On 05/03/25 12:53, Harsh Prateek Bora wrote:



On 2/17/25 12:47, Aditya Gupta wrote:
<...snip...>

+        case FADUMP_CPU_STATE_DATA: {
+            struct rtas_fadump_reg_save_area_header reg_save_hdr;
+            struct rtas_fadump_reg_entry **reg_entries;
+            struct rtas_fadump_reg_entry *curr_reg_entry;
+
+            uint32_t fadump_reg_entries_size;
+            __be32 num_cpus = 0;
+            uint32_t num_regs_per_cpu = 0;
+            CPUState *cpu;
+            CPUPPCState *env;
+            PowerPCCPU *ppc_cpu;
+
+            CPU_FOREACH(cpu) {
+                ++num_cpus;
+            }
+
+            reg_save_hdr.version = cpu_to_be32(1);

PAPR spec mentions version value as 0. Do we need to update ?
Yes, will fix, thanks Harsh.

+            reg_save_hdr.magic_number =
+                cpu_to_be64(fadump_str_to_u64("REGSAVE"));
+
+            /* Reg save area header is immediately followed by num cpus */
+            reg_save_hdr.num_cpu_offset =
+                cpu_to_be32(sizeof(struct rtas_fadump_reg_save_area_header));
+

Above inits could go into a helper fadump_init_reg_save_header(&reg_save_hdr); BTW, the PAPR spec also mentions about padding followed by num_cpus_offset, see another comment later below.


+            fadump_reg_entries_size = num_cpus *
+                                      FADUMP_NUM_PER_CPU_REGS *
+                                      sizeof(struct rtas_fadump_reg_entry);
+
+            reg_entries = malloc(fadump_reg_entries_size);

This was declared as double pointer, but being used as a pointer.
Agreed, not needed to keep it as double pointer. My initial plan for this variable was different, that's why i was using double pointer earlier to point to a list of CPU registers, and each CPU registers itself an array. Not needed in current implementation. Will fix it.

+            curr_reg_entry = (struct rtas_fadump_reg_entry *)reg_entries;
+
+            /* This must loop num_cpus time */
+            CPU_FOREACH(cpu) {
+                ppc_cpu = POWERPC_CPU(cpu);
+                env = cpu_env(cpu);
+                num_regs_per_cpu = 0;
+
+                curr_reg_entry->reg_id =
+                    cpu_to_be64(fadump_str_to_u64("CPUSTRT"));
+                curr_reg_entry->reg_value = ppc_cpu->vcpu_id;
+                ++curr_reg_entry;
+
+#define REG_ENTRY(id, val) \
+                do { \
+                    curr_reg_entry->reg_id =                   \
+                        cpu_to_be64(fadump_str_to_u64(#id)); \
+                    curr_reg_entry->reg_value = val;           \
+                    ++curr_reg_entry; \
+                    ++num_regs_per_cpu; \
+                } while (0)
○ ○ ○ ○
- [GIVEN INSTRUCTION 1]:
Name every variable that the FADUMP_CPU_STATE_DATA case in the patch review thread declares with a pointer type.
- [GIVEN INSTRUCTION 2]:
Reproduce the patch review thread verbatim from "Yes, will fix, thanks" to "comment later below.".

[Text and item location entries]
○ ○ ○ ○
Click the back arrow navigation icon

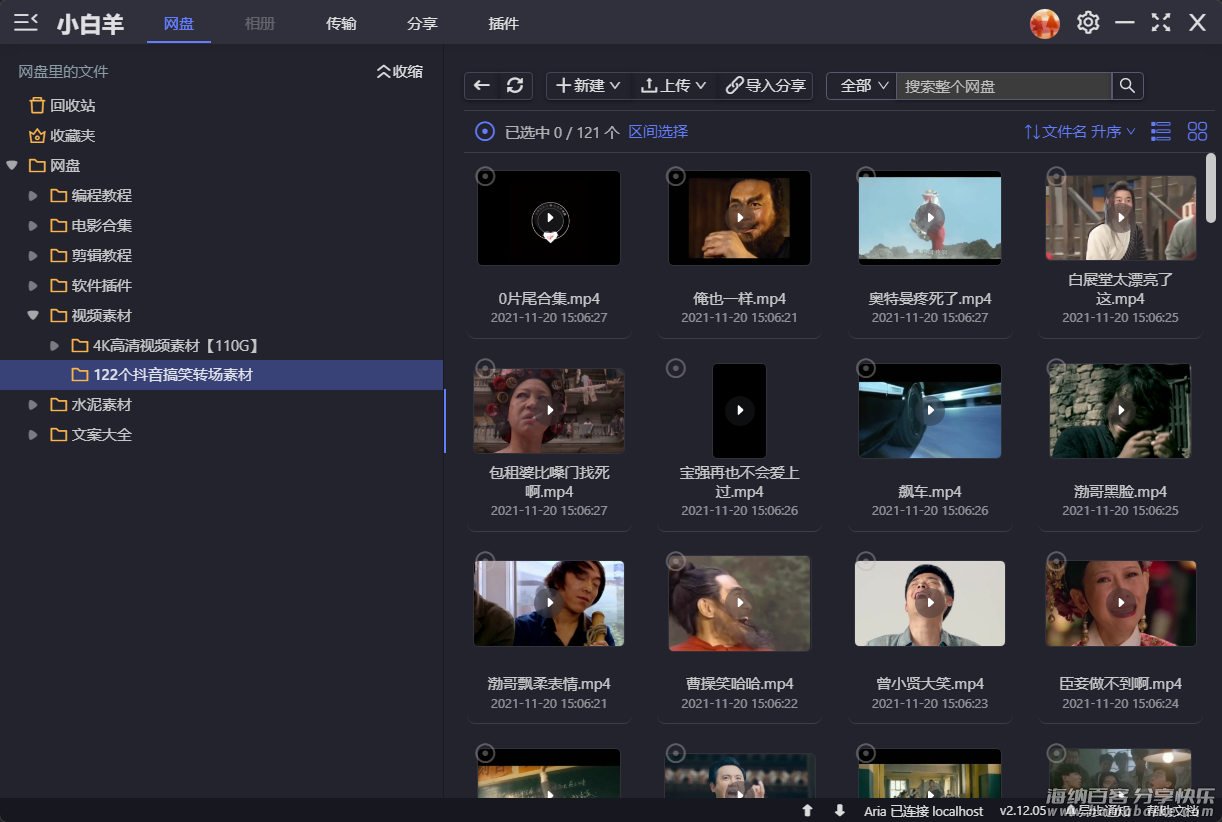(x=481, y=86)
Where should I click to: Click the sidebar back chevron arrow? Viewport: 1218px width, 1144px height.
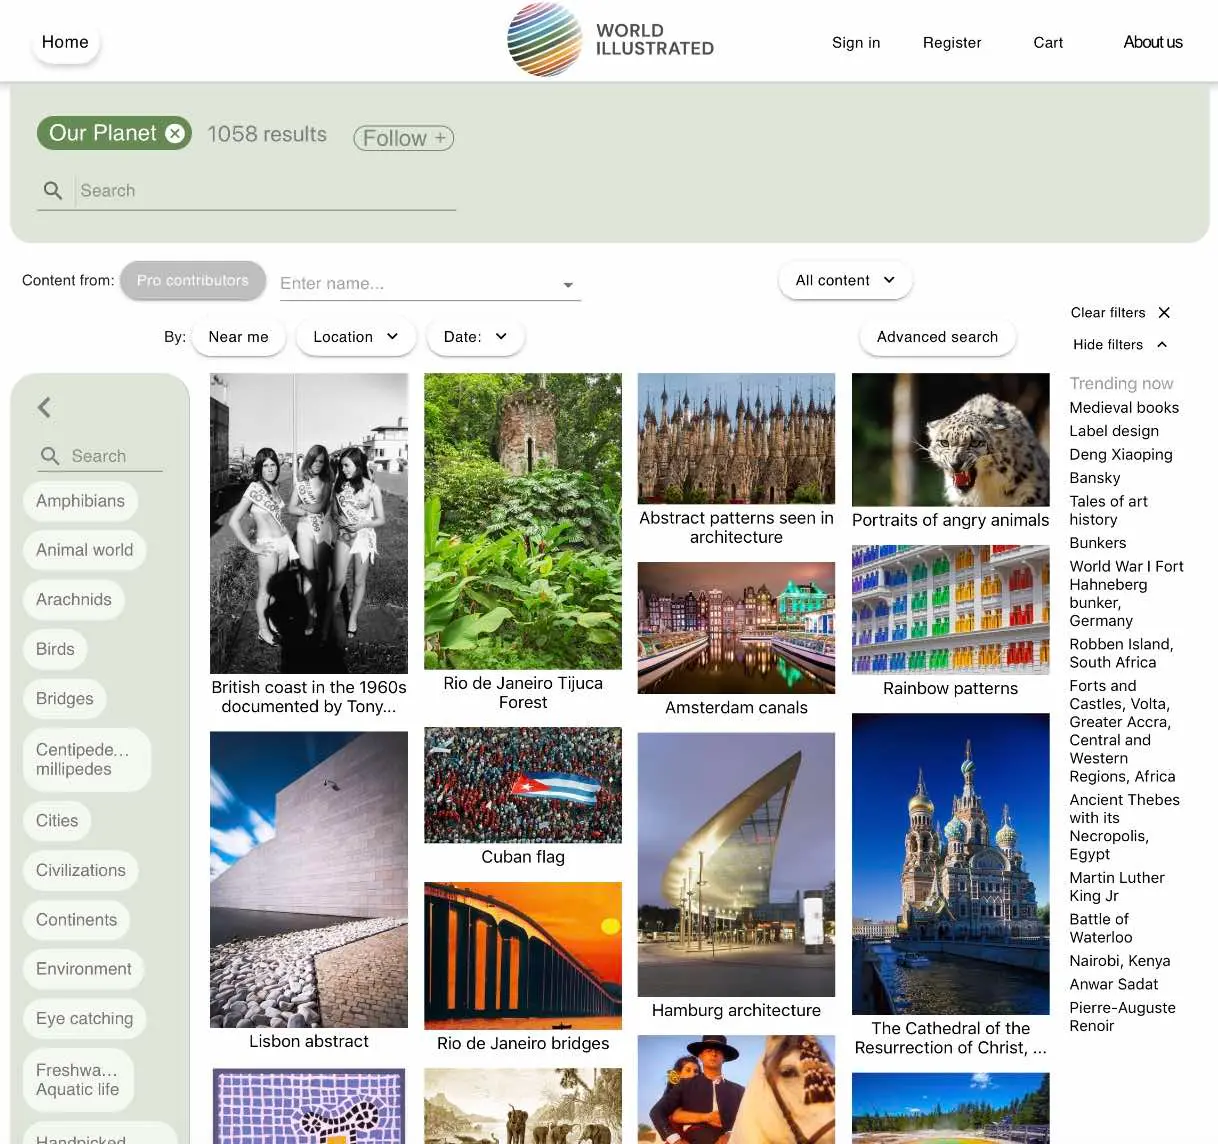[x=44, y=407]
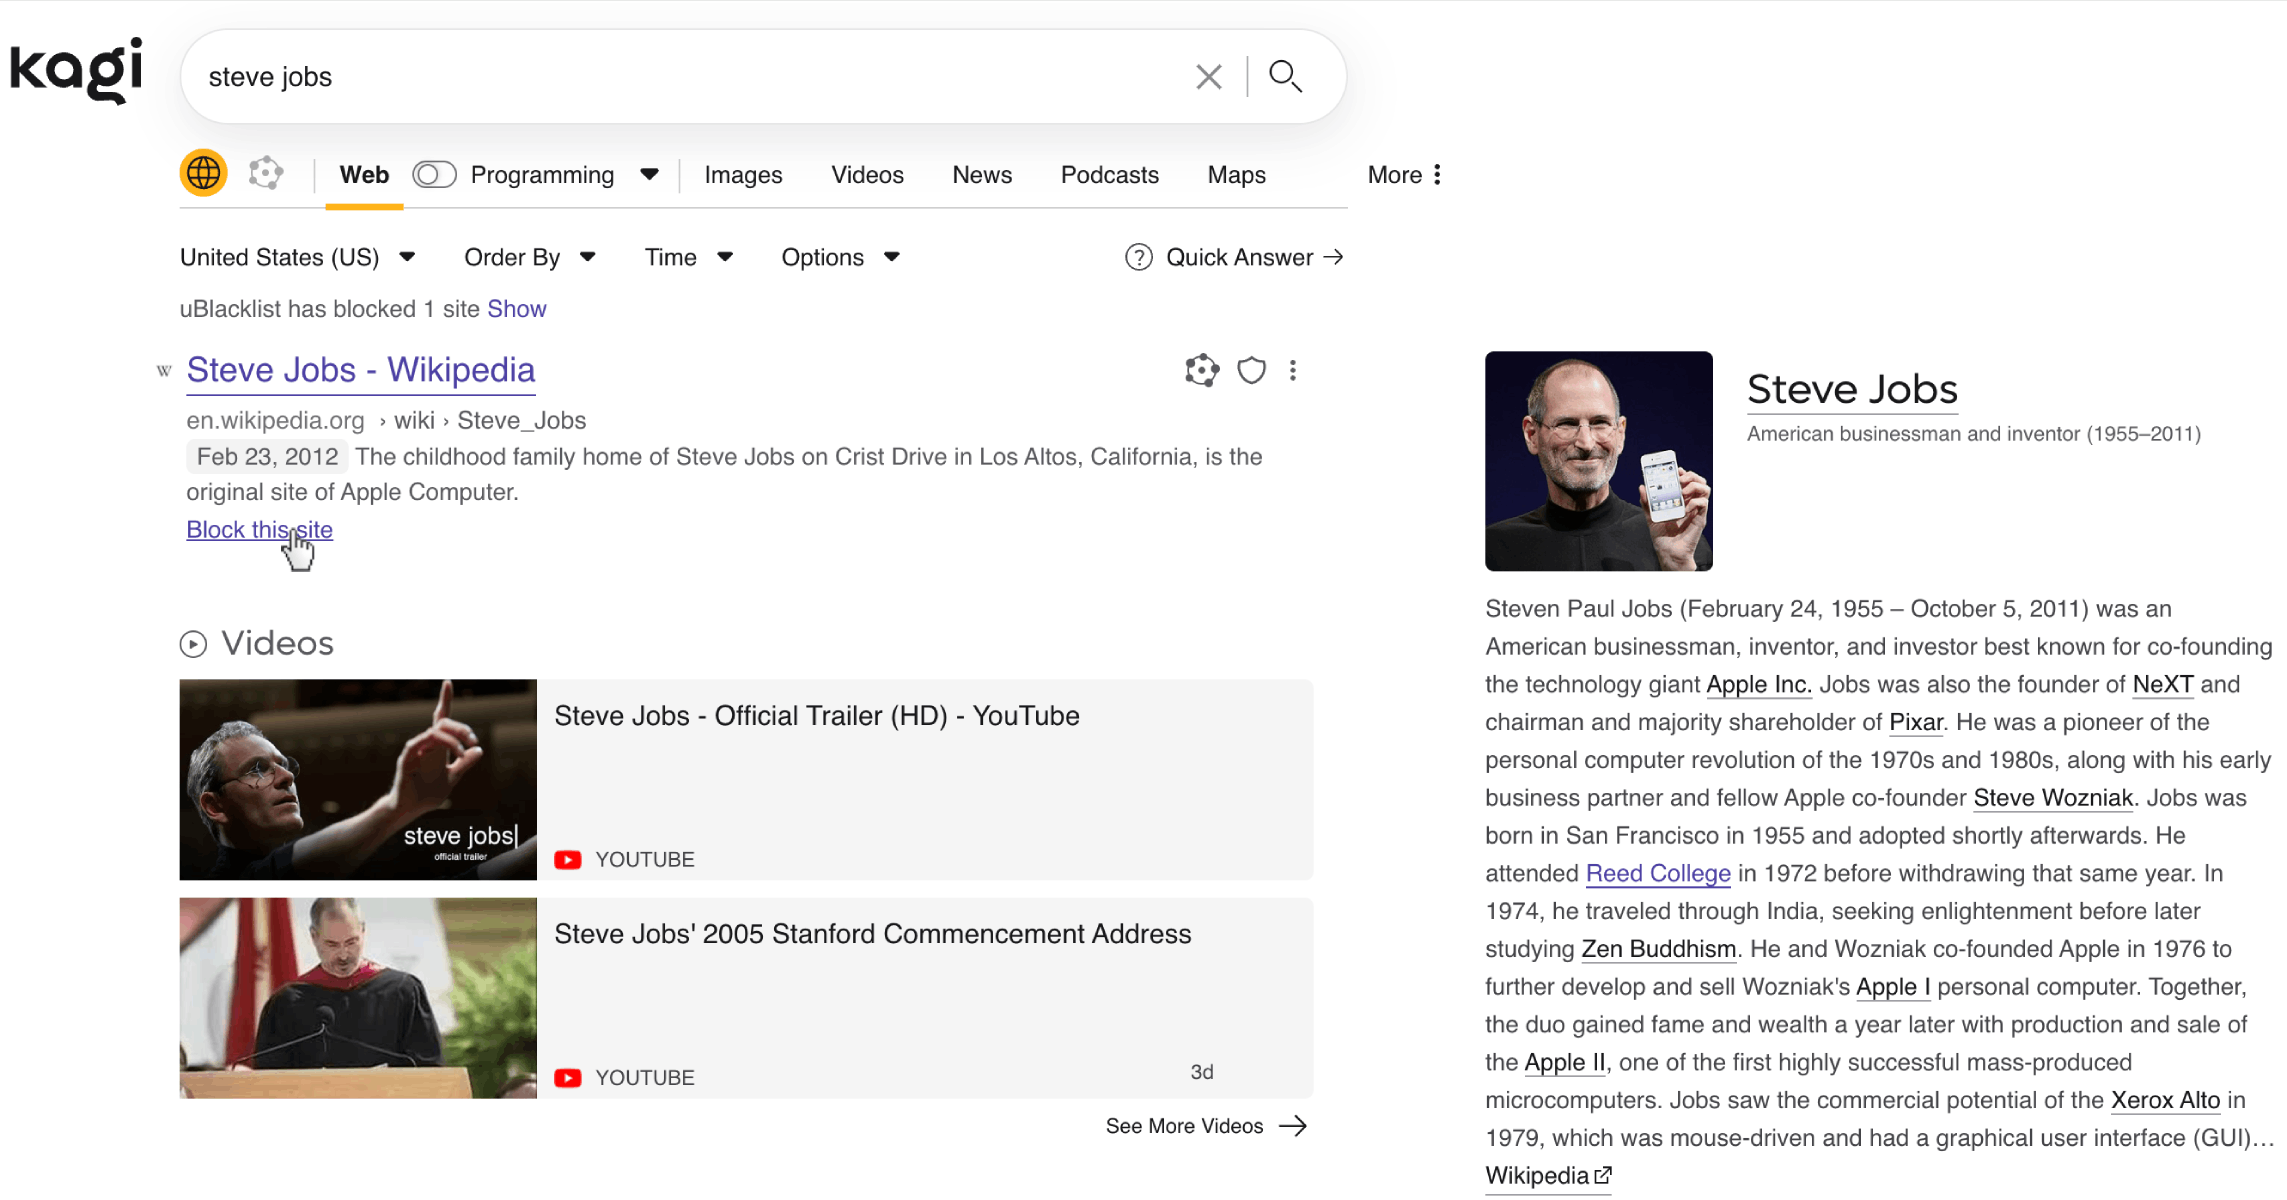
Task: Expand the lens dropdown arrow after Programming
Action: (x=649, y=174)
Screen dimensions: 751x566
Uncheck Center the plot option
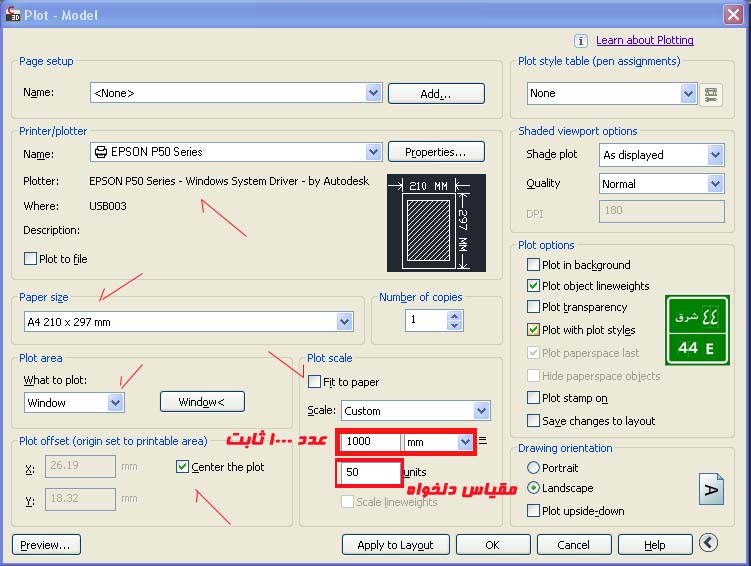tap(182, 467)
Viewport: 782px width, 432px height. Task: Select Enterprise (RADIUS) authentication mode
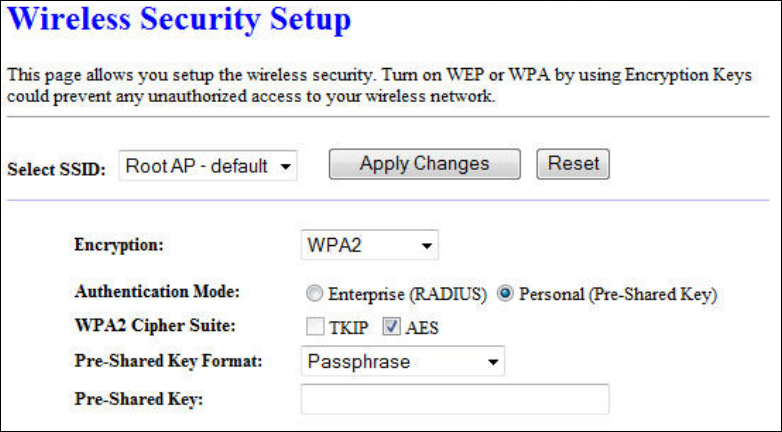click(x=315, y=295)
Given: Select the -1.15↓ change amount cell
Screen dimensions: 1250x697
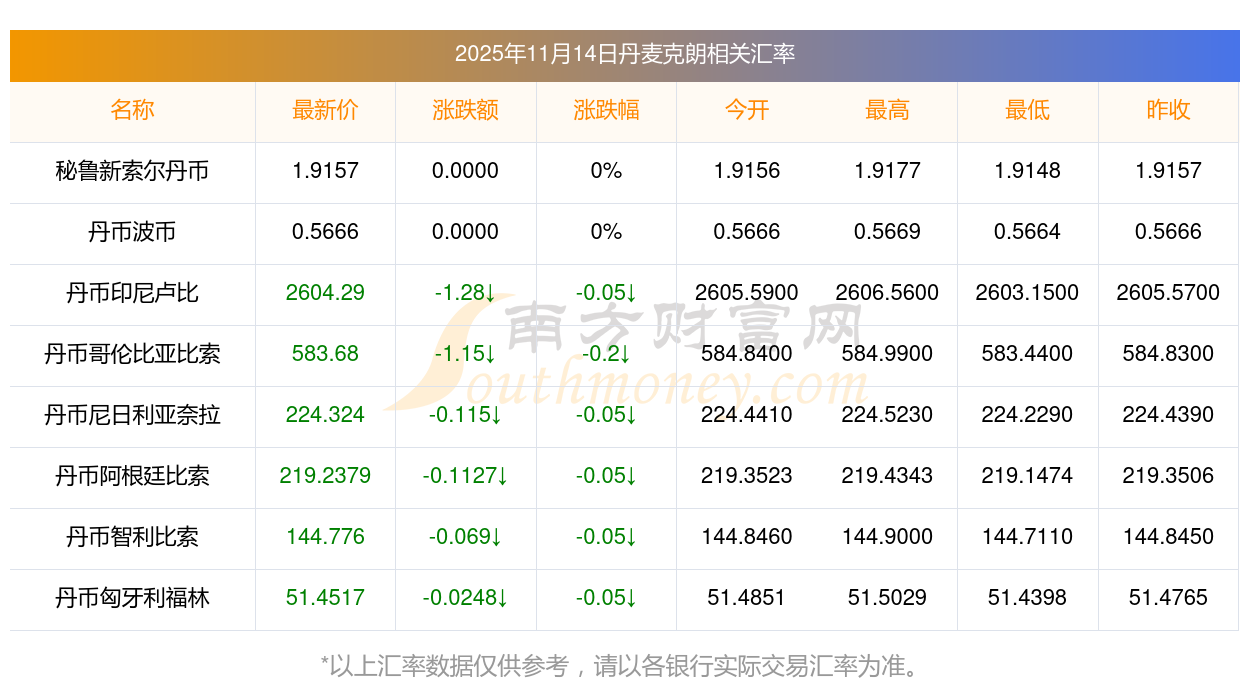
○ ○ ○ ○
- [WRITTEN SOLUTION 1]:
reg_entries, curr_reg_entry, cpu, env, ppc_cpu

- [WRITTEN SOLUTION 2]:
Yes, will fix, thanks Harsh.

+            reg_save_hdr.magic_number =
+                cpu_to_be64(fadump_str_to_u64("REGSAVE"));
+
+            /* Reg save area header is immediately followed by num cpus */
+            reg_save_hdr.num_cpu_offset =
+                cpu_to_be32(sizeof(struct rtas_fadump_reg_save_area_header));
+

Above inits could go into a helper fadump_init_reg_save_header(&reg_save_hdr); BTW, the PAPR spec also mentions about padding followed by num_cpus_offset, see another comment later below.